Esistono allenatori che vincono e allenatori che cambiano la storia. Gigi Radice appartiene a questa ristretta cerchia di visionari. Gentiluomo d’altri tempi, ma rivoluzionario sul campo, Radice è stato il primo a importare in Italia il concetto di pressing a tutto campo, trasformando il calcio nostrano negli anni Settanta.
Dal campo alla panchina: Un DNA vincente
Prima di diventare un maestro di tattica, Radice è stato un difensore di altissimo livello. Legato indissolubilmente al Milan, ha vinto da protagonista ben tre scudetti e la prestigiosa Coppa dei Campioni nel 1963. Una mentalità vincente che ha poi trasferito in una carriera da allenatore infinita, toccando piazze storiche come Firenze, Bologna, Cagliari, Roma e le due sponde di Milano.

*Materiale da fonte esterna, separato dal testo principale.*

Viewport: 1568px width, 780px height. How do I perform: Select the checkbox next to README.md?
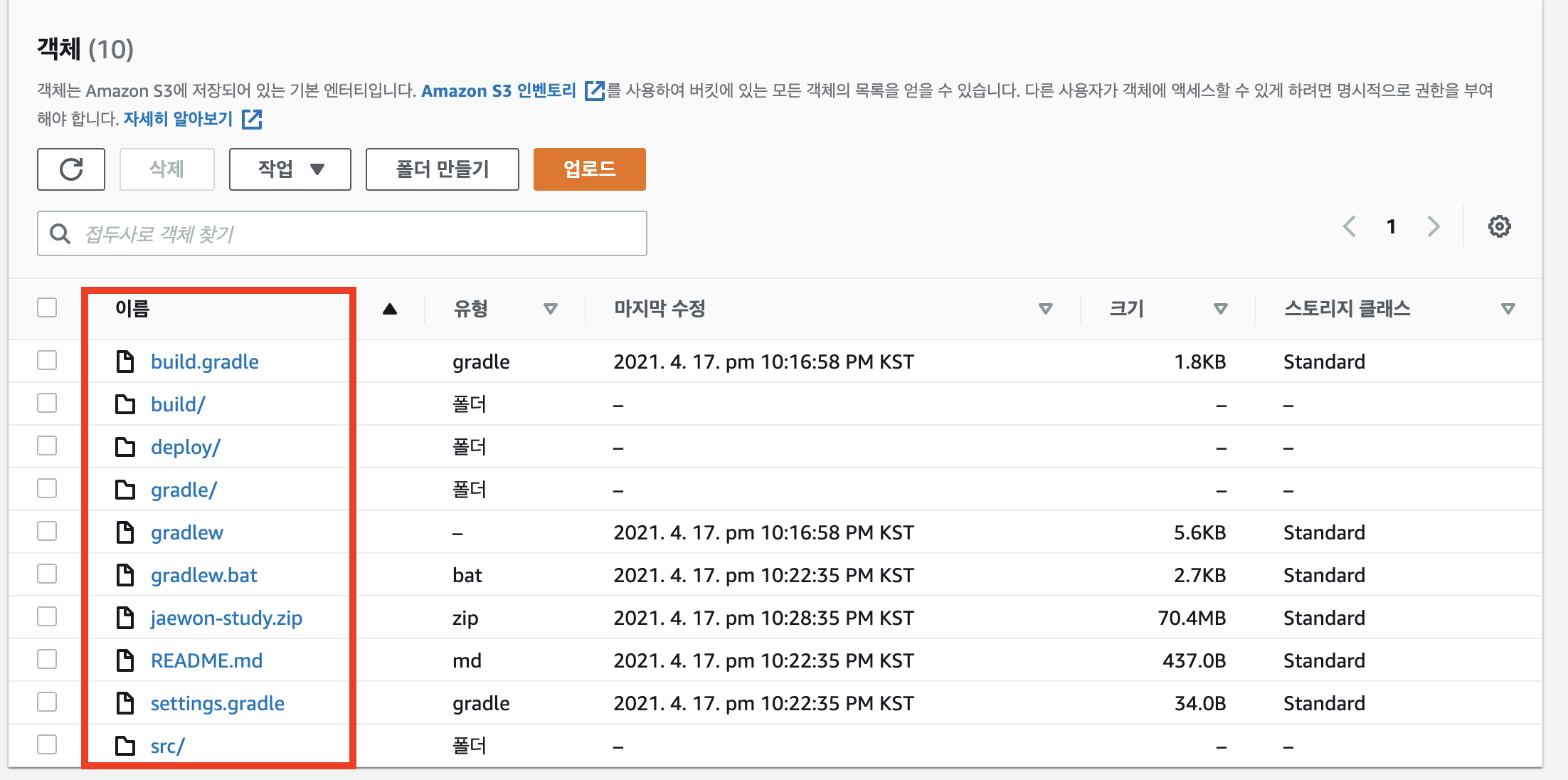[47, 660]
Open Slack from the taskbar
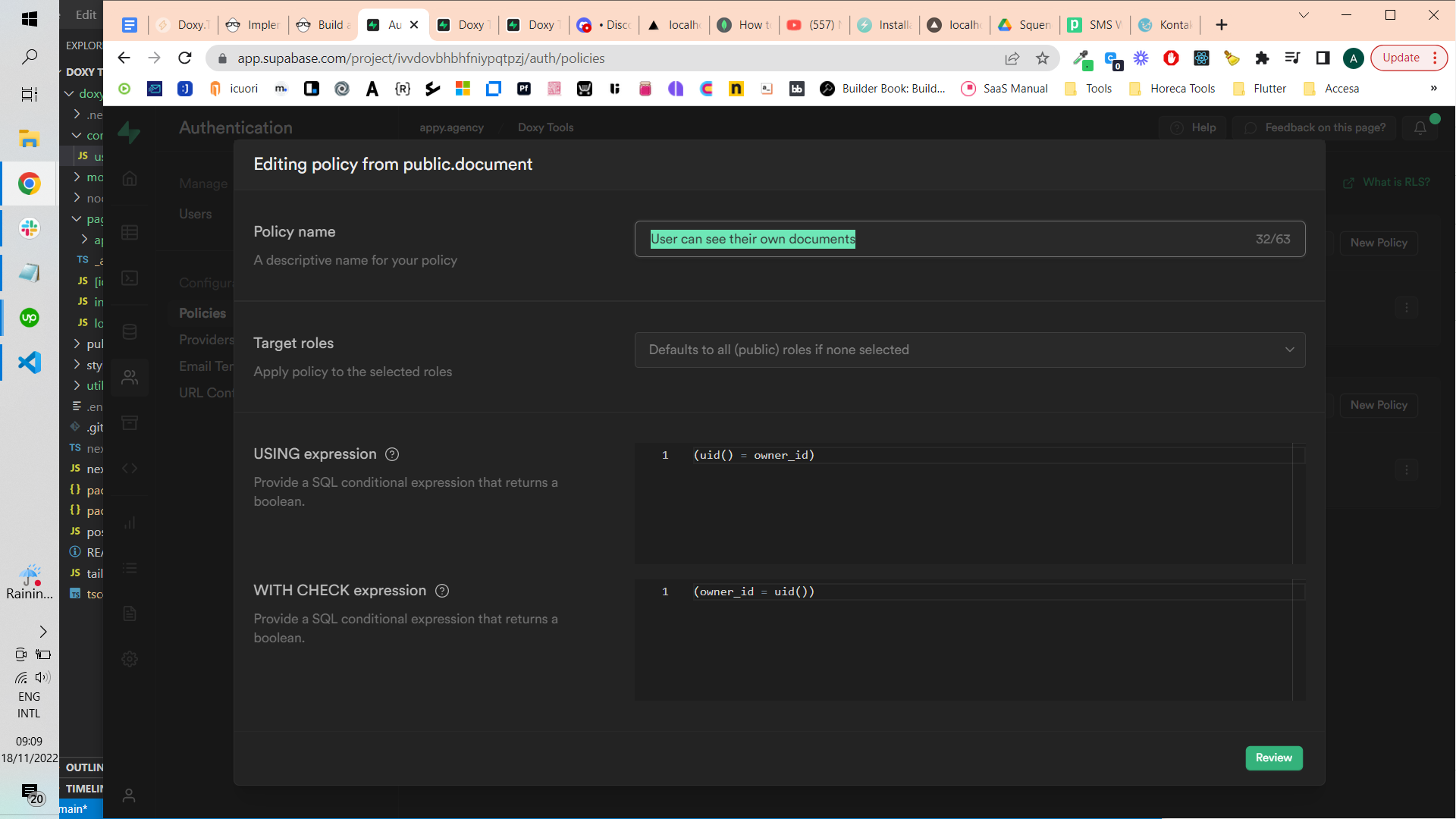The height and width of the screenshot is (819, 1456). point(29,228)
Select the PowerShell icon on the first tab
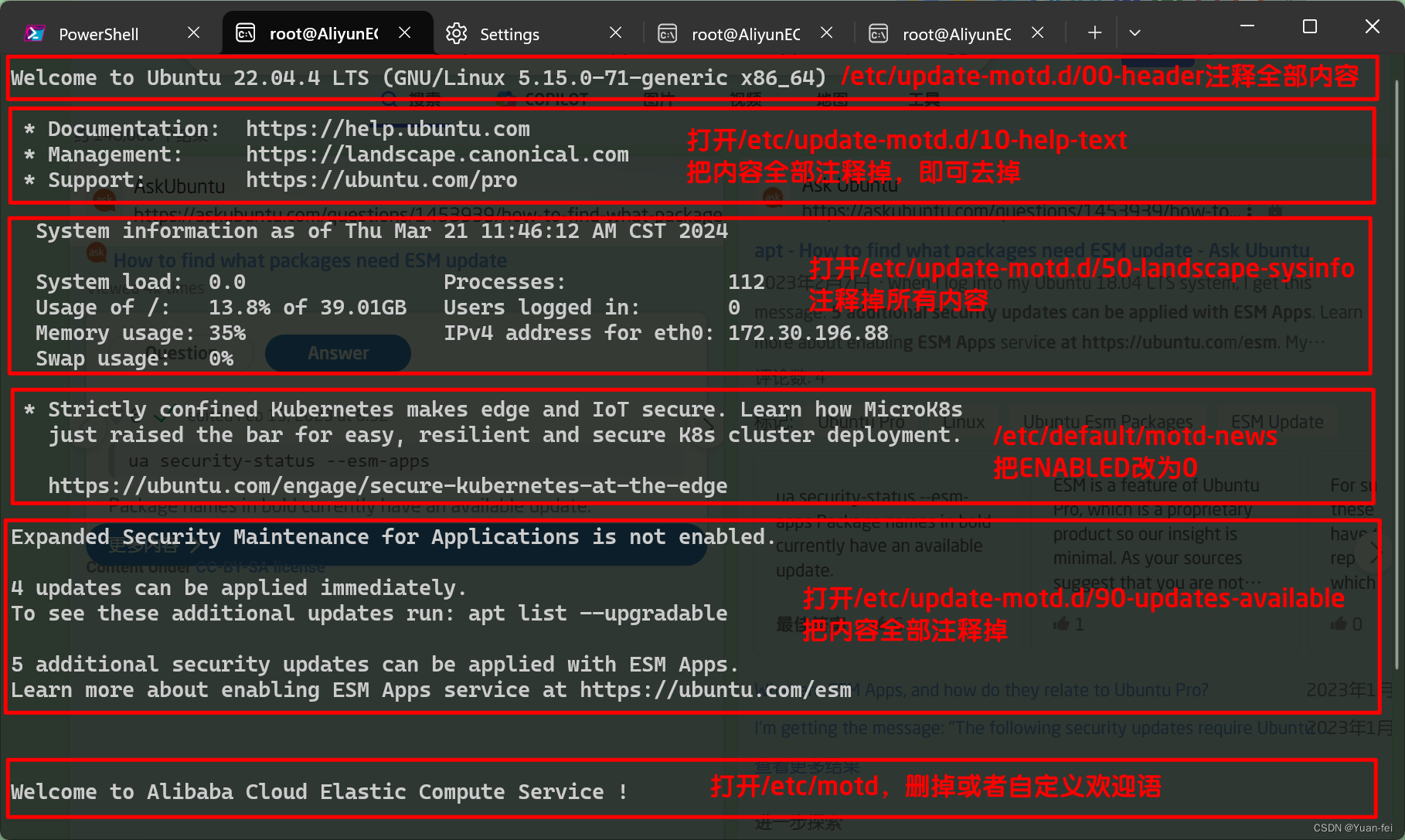 pos(34,33)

1976: L’anno magico e l’ombra del Grande Torino
Il capolavoro assoluto di Radice porta la data del 1975, l’anno del suo approdo al Torino. In una piazza ancora ferita dal ricordo indelebile del “Grande Toro”, Radice riuscì nell’impresa impossibile: riportare lo scudetto sulla sponda granata dopo 27 anni di attesa.
Costruì una vera “macchina da guerra” basata sulla forza d’urto dei “Gemelli del Gol”: Francesco Graziani e Paolino Pulici. Quella coppia d’attacco, diventata leggenda, fece impazzire i tifosi e dominò la Serie A nel 1976. Ma il Toro di Radice non fu una meteora: seguirono due secondi posti consecutivi (1977 e 1978) che gridano ancora vendetta per la qualità del gioco espresso, probabilmente superiore a chiunque altro in quegli anni.
Una carriera di ritorni e di affetto
La carriera di Radice è stata caratterizzata da legami profondi, testimoniati dai numerosi ritorni sulle panchine di Cagliari, Fiorentina e soprattutto del suo Monza. Proprio in Brianza ha vissuto ben tre parentesi diverse, chiudendo definitivamente il suo viaggio in panchina nel 1997.
Amato dai suoi calciatori per la schiettezza e la preparazione, Radice ha allenato generazioni di campioni, lasciando ovunque un’impronta indelebile.
L’ultimo saluto a San Siro
Gigi Radice si è spento a Monza il 7 dicembre 2018, all’età di 83 anni. Il destino ha voluto che, due giorni dopo la sua scomparsa, il calendario mettesse di fronte proprio Milan e Torino. A San Siro, in un’atmosfera carica di commozione, il minuto di silenzio e il lutto al braccio dei ventidue in campo hanno celebrato l’uomo che più di ogni altro ha rappresentato l’anima di questi due club.